We will also record the total reward for every episode:

**>>> total_rewards = []**

- Now, we can run
`n_episode`. For each episode, we do the following:

- Randomly pick the weight
- Let the agent take actions according to the linear mapping
- An episode terminates and returns the total reward
- Update the best total reward and the best weight if necessary
- Also, keep a record of the total reward

Put this into code as follows:

** >>> for episode in range(n_episode):**

... weight = torch.rand(n_state, n_action)

... total_reward = run_episode(env, weight)

... print('Episode {}: {}'.format(episode+1, total_reward))

... if total_reward > best_total_reward:

... best_weight = weight

... best_total_reward = total_reward

... total_rewards.append(total_reward)

...

Episode 1: 10.0

Episode 2: 73.0

Episode 3: 86.0

Episode 4: 10.0

Episode 5: 11.0

……

……

Episode 996: 200.0

Episode 997: 11.0

Episode 998: 200.0

Episode 999: 200.0

Episode 1000: 9.0

We have obtained the best policy through 1,000 random searches. The best policy is parameterized by `best_weight`.

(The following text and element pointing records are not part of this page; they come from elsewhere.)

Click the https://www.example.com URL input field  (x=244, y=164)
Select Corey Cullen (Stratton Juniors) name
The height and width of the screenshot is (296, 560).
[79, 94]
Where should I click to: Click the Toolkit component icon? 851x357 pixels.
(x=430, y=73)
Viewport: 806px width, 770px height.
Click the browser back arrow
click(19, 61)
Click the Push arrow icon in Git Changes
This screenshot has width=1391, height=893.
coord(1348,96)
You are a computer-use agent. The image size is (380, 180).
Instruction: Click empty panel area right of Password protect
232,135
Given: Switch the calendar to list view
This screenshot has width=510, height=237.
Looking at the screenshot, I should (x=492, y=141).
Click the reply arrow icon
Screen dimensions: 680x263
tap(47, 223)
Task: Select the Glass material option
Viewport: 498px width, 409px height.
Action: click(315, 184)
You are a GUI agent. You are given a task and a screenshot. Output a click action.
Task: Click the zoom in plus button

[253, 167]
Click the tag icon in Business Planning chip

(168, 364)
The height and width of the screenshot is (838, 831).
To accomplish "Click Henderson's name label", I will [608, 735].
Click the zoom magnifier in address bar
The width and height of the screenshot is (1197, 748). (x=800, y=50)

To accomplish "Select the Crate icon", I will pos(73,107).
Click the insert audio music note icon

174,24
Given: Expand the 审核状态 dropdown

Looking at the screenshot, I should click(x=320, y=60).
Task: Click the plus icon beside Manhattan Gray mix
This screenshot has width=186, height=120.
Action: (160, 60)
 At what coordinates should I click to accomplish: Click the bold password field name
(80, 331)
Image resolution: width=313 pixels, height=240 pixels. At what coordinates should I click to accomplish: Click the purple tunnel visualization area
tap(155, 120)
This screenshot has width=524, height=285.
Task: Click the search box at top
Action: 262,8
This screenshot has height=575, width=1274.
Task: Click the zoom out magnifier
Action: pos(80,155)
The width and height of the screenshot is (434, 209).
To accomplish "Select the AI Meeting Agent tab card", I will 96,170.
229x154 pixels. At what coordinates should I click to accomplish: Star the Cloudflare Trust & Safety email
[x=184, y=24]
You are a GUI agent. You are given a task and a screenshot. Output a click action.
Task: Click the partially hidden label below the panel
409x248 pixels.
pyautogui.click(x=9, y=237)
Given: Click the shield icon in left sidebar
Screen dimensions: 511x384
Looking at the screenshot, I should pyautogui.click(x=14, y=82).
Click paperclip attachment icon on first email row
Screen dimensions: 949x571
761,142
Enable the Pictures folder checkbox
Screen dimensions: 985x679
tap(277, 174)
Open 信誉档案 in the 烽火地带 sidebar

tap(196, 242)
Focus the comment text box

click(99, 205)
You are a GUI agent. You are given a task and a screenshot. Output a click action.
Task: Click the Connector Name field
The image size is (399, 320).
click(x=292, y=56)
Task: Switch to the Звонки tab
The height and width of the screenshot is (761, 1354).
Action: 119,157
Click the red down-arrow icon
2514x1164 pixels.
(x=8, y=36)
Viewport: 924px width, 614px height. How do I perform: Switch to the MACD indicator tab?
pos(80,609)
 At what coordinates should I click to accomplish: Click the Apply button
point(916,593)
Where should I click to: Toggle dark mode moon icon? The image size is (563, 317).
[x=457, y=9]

- Before we test out the best policy in the testing episodes, we can calculate the average total reward achieved by random linear mapping:

** >>> print('Average total reward over {} episode: {}'.format(**

n_episode, sum(total_rewards) / n_episode))

Average total reward over 1000 episode: 47.197

This is more than twice what we got from the random action policy (22.25).

- Now, let's see how the learned policy performs on 100 new episodes:

** >>> n_episode_eval = 100**

>>> total_rewards_eval = []

>>> for episode in range(n_episode_eval):

... total_reward = run_episode(env, best_weight)

... print('Episode {}: {}'.format(episode+1, total_reward))

... total_rewards_eval.append(total_reward)

...

Episode 1: 200.0

Episode 2: 200.0

Episode 3: 200.0

Episode 4: 200.0

Episode 5: 200.0

……

……

Episode 96: 200.0

Episode 97: 188.0

Episode 98: 200.0

Episode 99: 200.0

Episode 100: 200.0

>>> print('Average total reward over {} episode: {}'.format(

n_episode, sum(total_rewards_eval) / n_episode_eval))

Average total reward over 1000 episode: 196.72

Surprisingly, the average reward for the testing episodes is close to the maximum of 200 steps with the learned policy. Be aware that this value may vary a lot. It could be anywhere from 160 to 200.